There's no mistaking America's most popular native spirit: Bourbon is caramel, vanilla and spice. And, thanks to a few Pittsburgh bartenders, finding the bourbon that suits your taste has never been easier.
According to an Act of Congress — really — "straight bourbon" must be produced in the United States, start with a base of at least 51 percent corn, and be aged for at least two years in charred, new oak barrels.
Nearly all bourbon is produced in Bourbon County, Ky., but it need not originate in Bourbon to be bourbon: Jack Daniels, technically a Tennessee whiskey, is for all practical purposes the same spirit.
Bourbon gets its rich, vanilla flavor from the barrels. "It's unbelievable how important the wood is to the process," says 1947 Tavern bartender Wes Shonk, who attended an invitation-only whiskey camp — yes, bartenders go to whiskey camp — in Kentucky last summer.

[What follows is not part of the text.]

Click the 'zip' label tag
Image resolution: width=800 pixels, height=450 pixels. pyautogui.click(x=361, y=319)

Shonk adds that where the barrel is placed in a distiller's warehouse matters more than everything else; barrels located in the best spots will often be bottled as "single barrel" and fetch a premium price.

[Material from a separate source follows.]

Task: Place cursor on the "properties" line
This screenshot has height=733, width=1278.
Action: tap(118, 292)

There are essentially three flavor profiles to bourbon. Most bourbons fall into the category of traditional and sweet high-corn, but you can also find high-rye (spicy and assertive — Basil Hayden is a popular example) and wheaters like Maker's Mark, which are soft with caramel and vanilla flavors.
Shonk says that he enjoys guiding patrons through his Shadyside restaurant's selection of more than 50 bourbons. What's more, he says, "We have a huge East End liquor store around the corner. So if you like what you drink, you can go get a bottle for home. Make us the testing ground." 1947 even offers 1-ounce pours for curious consumers.
Acacia bartender Brian Gastaldi adds that bourbon is democratic in spirit — just like America itself. "There's no wrong way to enjoy a bourbon," Gastaldi says. And because his bar has more than 100 selections, it won't be hard to find a right way.